◆ SET OF TASKS
[a] Answer these questions about the Shin Myat Hla biography, one answer per line:
(i) Who was her father?
(ii) Whom did she marry?
(iii) Which king was she the only sister of?
[b] Rewrite part of the Shin Myat Hla biography, starting at "Shin Myat Hla (ရှင်မြတ်လှ, /my/)" and stopping after "Hla of Ava.". Replace "sister-in-law" with "relative by marriage".
[c] Continue the Shin Myat Hla biography after its last sentence.

◆ PROVIDED TEXT

···

Duchess of Pakhan
- Tenure: August 1426 – c. August 1429
- Predecessor: Shin Saw Pu
- Successor: Shin Hla Myat of Pakhan
- Born: 1380s Nyaungyan? Ava Kingdom
- Died: ? Ava Kingdom
- Spouse: Thiri Zeya Thura of Pakhan
- Issue: Thihapate of Mohnyin? Min Hla Nyet of Ava Thiri Zeya Thura of Taungdwin
- Father: Saw Diga of Mye-Ne
- Mother: Saw Pale of Nyaungyan
- Religion: Theravada Buddhism

= Shin Myat Hla of Pakhan =

Shin Myat Hla (ရှင်မြတ်လှ, /my/) was Duchess of Pakhan from 1426 to c. 1434. She was the only sister of King Mohnyin Thado (r. 1426–1439), and the mother of Queen Min Hla Nyet of Ava. She had the same name as her sister-in-law Queen Shin Myat Hla of Ava.

···

◆ SUPPLIED MATERIAL

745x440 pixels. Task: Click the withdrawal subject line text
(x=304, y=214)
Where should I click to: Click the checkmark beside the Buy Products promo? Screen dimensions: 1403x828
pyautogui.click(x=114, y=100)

···

◆ OUTPUTS
[a]
(i) Saw Diga of Mye-Ne
(ii) Thiri Zeya Thura of Pakhan
(iii) King Mohnyin Thado

[b]
Shin Myat Hla (ရှင်မြတ်လှ, /my/) was Duchess of Pakhan from 1426 to c. 1434. She was the only sister of King Mohnyin Thado (r. 1426–1439), and the mother of Queen Min Hla Nyet of Ava. She had the same name as her relative by marriage Queen Shin Myat Hla of Ava.

[c]
==Ancestry==
Shin Myat Hla was descended from the Pinya and ultimately Pagan royal lines.

==Bibliography==
- Kala, U (2006). "Maha Yazawin"
- Maha Sithu (2012). "Yazawin Thit"
- Royal Historical Commission of Burma (1832). "Hmannan Yazawin"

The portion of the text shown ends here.